The dynamically updating map is great; I love a handy in-game map, and very much appreciated the convenience of being able to click on a room to travel there. I did find, on this replay at least, that the exclamation points marking the room(s) where you can progress were a little too much; I wanted to have to think a little more about where to go/what to do next, instead of just gravitating to the exclamation point.
Finally, my only other more critical thought is that I felt conflicted about consuming the other familiars. They’re alive on some level, at least as sentient as our blob PC, so while the PC certainly has no qualms, I balked a little as a player, not liking the thought that I was overpowering and killing these creatures. This is very idiosyncratic to me of course, but I’ll always prefer teamwork/compassionate approaches over violence/aggression. But this definitely didn’t bother me enough to impede my enjoyment of the game!

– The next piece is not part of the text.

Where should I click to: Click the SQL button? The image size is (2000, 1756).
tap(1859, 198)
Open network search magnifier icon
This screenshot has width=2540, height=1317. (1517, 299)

Another comp game that I'm a bit torn about, although the parts I liked made it one of my favorites this year. As a sucker for historical settings, I loved exploring the lighthouses and pubs of mid-nineteenth-century Baltimore and meeting people dressed in gibuses and gabardine (well, I actually encountered both of those items while they were not being worn, but you get the point). I loved the way the plot unfolded as I collected clues and pieced together what had happened to Poe and what was going on with the mysterious characters around him. When I did some Wikipedia-ing after finishing, I was impressed by how well the game was written around the actual circumstances of Poe’s death!
On the other hand, the present-day sections were significantly less engaging to me. That layer’s PC was so minimally fleshed out that I wasn’t really invested in him as a character (I don’t think gender is ever specified, actually, but I definitely imagined this PC as a man); we don’t get any backstory to reveal why he was willing to go to such lengths to achieve his goal of being known for writing without having actually written anything. And as a writer myself, that goal was impossible for me to relate to!
I quite enjoyed this game; highlights were the progression of newcomer knowing no one to being part of the community, the coziness of the setting, the several main NPCs’ stories, and the casual queerness. I did neglect my meal-planning a bit at first in favor of the social aspects, as I'm not much of a cook or foodie, but I hit 4 stars on a meal eventually!
Lowlights: I found the sheer number of recipes I could make by the end (having bought all the cookbooks) a bit overwhelming, and largely ignored some categories (sorry, salad- and sauce-lovers!). I also was a little confused on the theming, as I tried to do a regionally-themed meal but didn’t receive a bonus for it. My only other real friction point was that I didn’t learn how to get berries until over halfway through, and since my third noticeboard request was for a berry pie, I was stuck sitting on that one for a while. But these are minor complaints about what was overall a charming, pleasant, and well-made game!